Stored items
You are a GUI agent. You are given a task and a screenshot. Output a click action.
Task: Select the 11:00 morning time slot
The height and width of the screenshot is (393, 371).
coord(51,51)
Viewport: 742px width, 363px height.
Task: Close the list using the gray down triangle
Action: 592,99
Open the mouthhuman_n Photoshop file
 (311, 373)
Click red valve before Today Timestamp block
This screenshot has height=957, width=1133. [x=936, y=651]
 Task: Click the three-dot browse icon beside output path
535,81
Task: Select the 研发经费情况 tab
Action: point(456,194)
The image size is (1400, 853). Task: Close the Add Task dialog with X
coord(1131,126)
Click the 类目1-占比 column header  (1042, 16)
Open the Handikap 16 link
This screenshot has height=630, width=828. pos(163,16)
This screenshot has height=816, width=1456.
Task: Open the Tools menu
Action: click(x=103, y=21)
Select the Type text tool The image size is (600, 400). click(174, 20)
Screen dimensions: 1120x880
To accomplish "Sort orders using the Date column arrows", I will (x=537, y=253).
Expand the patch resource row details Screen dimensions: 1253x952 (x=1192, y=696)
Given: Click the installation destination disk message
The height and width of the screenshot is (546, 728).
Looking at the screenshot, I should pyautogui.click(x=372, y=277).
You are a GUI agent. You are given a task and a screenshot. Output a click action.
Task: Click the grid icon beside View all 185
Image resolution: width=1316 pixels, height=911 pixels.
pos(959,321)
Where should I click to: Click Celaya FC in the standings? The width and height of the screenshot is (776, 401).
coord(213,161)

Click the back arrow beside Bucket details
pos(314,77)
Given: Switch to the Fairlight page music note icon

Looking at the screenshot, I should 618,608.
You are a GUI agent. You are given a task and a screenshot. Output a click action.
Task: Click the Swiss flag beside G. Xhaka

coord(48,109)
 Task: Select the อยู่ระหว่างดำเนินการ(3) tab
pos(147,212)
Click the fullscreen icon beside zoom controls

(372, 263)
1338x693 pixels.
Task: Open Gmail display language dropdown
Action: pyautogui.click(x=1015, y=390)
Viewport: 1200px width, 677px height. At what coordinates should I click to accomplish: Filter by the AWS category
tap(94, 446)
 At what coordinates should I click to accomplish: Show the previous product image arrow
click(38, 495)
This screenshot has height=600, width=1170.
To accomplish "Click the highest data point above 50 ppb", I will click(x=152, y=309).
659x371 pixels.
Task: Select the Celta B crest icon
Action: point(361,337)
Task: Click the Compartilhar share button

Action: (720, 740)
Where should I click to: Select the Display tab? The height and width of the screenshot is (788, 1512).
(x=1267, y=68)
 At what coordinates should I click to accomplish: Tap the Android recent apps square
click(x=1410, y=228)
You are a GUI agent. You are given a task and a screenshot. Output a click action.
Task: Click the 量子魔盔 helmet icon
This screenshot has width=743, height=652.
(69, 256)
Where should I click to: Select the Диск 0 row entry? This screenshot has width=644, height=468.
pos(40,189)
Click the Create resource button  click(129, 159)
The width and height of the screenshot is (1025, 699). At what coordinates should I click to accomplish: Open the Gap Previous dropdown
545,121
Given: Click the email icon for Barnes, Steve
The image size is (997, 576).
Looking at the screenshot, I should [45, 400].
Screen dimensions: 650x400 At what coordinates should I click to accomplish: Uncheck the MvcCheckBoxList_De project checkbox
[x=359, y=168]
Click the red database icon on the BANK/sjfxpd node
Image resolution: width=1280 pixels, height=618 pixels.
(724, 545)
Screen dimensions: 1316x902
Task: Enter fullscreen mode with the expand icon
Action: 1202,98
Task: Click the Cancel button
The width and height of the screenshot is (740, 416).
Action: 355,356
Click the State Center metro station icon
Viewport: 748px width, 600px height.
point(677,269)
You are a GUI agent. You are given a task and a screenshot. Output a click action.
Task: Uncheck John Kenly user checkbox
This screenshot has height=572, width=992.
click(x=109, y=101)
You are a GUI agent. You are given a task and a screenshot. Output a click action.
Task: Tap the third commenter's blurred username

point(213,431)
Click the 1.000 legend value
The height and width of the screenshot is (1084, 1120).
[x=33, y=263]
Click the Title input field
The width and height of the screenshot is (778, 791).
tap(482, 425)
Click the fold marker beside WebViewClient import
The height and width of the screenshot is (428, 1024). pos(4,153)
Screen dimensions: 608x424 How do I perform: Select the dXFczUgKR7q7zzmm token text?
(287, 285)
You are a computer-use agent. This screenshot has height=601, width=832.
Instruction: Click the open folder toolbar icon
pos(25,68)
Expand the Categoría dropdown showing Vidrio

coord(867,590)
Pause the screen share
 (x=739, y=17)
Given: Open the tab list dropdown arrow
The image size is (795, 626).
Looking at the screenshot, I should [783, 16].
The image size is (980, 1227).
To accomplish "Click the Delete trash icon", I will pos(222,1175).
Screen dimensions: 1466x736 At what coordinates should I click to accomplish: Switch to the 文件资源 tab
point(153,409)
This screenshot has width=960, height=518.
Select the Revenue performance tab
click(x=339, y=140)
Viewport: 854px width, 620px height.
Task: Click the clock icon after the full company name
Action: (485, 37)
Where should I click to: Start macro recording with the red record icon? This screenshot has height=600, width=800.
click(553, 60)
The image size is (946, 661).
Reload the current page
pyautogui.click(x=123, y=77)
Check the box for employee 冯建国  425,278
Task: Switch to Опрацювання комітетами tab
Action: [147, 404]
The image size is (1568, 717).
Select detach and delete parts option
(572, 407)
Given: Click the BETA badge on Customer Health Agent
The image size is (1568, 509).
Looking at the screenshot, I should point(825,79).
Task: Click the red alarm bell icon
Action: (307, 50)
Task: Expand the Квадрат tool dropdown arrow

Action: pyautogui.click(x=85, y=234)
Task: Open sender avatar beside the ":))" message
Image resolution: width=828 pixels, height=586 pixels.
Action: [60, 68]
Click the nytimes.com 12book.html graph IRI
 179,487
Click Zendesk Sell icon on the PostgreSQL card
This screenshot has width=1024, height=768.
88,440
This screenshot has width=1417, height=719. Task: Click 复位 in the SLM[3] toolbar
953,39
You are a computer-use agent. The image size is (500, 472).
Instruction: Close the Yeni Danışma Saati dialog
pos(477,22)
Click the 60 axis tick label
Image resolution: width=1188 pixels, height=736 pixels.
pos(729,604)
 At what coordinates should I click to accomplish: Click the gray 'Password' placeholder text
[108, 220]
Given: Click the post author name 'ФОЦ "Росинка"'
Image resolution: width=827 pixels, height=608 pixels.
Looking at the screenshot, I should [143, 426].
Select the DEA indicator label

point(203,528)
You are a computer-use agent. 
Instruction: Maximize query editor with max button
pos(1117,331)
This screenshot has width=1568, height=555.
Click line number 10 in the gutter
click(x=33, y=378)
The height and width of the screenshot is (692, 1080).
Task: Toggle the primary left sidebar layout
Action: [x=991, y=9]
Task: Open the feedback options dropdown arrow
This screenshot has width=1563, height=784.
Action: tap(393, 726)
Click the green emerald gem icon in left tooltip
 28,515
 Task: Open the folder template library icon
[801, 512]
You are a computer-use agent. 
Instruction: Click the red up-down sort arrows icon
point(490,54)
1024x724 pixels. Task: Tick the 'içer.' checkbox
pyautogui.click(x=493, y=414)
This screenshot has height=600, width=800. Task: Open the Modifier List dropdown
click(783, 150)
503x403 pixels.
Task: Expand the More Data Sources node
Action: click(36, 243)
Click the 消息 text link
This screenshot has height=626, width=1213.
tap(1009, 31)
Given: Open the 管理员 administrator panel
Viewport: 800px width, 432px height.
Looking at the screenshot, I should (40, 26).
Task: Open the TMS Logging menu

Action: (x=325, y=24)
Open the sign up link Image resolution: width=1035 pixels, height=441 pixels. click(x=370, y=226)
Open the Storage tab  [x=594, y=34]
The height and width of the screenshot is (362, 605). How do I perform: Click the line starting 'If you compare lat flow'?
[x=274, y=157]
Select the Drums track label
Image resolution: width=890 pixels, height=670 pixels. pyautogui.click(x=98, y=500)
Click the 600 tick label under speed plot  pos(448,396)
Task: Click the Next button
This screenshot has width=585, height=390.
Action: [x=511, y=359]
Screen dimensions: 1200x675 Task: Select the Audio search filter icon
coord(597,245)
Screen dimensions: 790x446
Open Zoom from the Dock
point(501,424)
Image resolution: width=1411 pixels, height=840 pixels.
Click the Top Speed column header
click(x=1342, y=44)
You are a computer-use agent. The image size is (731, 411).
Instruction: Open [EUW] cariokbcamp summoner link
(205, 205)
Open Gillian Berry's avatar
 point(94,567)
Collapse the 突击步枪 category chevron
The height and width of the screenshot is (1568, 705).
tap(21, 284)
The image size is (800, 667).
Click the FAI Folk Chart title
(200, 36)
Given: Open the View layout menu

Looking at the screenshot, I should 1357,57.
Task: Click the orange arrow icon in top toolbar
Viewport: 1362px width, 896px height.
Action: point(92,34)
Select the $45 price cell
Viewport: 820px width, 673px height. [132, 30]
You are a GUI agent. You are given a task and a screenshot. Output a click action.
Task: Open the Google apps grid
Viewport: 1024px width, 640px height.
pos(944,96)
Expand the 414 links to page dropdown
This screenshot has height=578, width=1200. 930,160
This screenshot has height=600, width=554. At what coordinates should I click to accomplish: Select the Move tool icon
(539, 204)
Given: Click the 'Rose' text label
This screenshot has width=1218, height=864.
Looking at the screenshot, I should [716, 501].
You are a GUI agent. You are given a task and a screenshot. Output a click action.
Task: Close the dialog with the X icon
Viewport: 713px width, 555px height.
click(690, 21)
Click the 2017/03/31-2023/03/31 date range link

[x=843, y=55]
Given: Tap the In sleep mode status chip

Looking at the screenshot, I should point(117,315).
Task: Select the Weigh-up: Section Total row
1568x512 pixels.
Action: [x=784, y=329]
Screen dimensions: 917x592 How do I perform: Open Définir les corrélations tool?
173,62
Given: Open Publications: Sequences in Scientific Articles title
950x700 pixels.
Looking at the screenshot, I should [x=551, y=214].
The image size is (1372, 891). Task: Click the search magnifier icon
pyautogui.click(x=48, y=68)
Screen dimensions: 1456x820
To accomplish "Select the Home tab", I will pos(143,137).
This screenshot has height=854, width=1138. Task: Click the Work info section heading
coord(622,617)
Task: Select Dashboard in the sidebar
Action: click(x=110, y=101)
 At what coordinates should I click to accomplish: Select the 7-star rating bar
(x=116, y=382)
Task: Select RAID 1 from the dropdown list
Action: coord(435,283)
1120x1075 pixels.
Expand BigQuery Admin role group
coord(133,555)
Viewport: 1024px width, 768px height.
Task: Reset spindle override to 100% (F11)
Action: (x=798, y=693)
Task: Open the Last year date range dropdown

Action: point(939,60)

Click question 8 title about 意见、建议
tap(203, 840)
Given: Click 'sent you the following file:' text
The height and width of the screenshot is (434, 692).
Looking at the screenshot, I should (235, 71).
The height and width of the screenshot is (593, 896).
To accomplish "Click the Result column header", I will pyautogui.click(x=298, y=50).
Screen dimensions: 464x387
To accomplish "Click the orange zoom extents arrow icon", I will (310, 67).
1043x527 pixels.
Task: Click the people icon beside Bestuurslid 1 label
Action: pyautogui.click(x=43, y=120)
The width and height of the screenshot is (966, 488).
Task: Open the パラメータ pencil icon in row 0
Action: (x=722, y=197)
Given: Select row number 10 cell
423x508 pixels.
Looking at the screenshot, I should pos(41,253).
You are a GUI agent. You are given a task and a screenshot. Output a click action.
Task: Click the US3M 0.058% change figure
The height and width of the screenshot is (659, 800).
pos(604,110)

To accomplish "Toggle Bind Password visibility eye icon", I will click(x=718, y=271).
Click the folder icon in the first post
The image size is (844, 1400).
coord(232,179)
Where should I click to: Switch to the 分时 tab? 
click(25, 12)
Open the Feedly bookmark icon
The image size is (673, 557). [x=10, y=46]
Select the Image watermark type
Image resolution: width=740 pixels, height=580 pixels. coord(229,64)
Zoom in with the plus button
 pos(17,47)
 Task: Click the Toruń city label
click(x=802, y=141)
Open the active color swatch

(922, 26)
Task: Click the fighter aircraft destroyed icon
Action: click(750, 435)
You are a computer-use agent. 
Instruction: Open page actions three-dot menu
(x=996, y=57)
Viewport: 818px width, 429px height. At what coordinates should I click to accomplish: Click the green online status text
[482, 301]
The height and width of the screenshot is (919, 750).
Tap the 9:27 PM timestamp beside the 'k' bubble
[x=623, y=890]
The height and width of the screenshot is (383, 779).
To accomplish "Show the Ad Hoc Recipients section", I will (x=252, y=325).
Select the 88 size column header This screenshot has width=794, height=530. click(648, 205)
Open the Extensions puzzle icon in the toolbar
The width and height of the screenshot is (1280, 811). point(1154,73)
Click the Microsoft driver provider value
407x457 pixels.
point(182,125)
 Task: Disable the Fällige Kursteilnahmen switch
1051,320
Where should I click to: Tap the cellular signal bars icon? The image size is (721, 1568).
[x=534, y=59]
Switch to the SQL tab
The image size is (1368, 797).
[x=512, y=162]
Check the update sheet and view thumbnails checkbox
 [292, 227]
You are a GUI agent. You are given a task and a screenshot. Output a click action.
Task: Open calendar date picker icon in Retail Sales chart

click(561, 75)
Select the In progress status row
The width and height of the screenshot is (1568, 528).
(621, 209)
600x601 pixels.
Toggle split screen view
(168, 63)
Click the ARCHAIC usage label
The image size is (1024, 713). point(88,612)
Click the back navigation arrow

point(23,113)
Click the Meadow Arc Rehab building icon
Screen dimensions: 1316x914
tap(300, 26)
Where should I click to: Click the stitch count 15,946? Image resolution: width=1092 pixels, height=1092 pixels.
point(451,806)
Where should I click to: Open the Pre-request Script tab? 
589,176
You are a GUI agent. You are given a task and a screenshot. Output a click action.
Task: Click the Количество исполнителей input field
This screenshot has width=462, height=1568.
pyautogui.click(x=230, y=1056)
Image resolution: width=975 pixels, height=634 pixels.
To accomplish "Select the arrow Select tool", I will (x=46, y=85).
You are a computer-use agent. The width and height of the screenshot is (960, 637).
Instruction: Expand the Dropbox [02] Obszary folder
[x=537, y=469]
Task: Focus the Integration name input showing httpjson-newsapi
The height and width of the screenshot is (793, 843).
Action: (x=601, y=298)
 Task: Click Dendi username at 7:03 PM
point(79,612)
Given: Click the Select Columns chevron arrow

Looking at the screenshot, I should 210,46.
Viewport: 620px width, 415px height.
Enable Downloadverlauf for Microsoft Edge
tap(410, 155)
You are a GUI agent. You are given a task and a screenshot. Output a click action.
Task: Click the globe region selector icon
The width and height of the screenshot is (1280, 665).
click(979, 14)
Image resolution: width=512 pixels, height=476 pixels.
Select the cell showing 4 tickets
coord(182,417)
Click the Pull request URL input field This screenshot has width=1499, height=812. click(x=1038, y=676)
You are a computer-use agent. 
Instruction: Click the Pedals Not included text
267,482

_Your objective_: Look through the data above. Find each line with the string "message" and copy it.

_Answer to this problem_:
Given: Click the installation destination disk message
Task: Open sender avatar beside the ":))" message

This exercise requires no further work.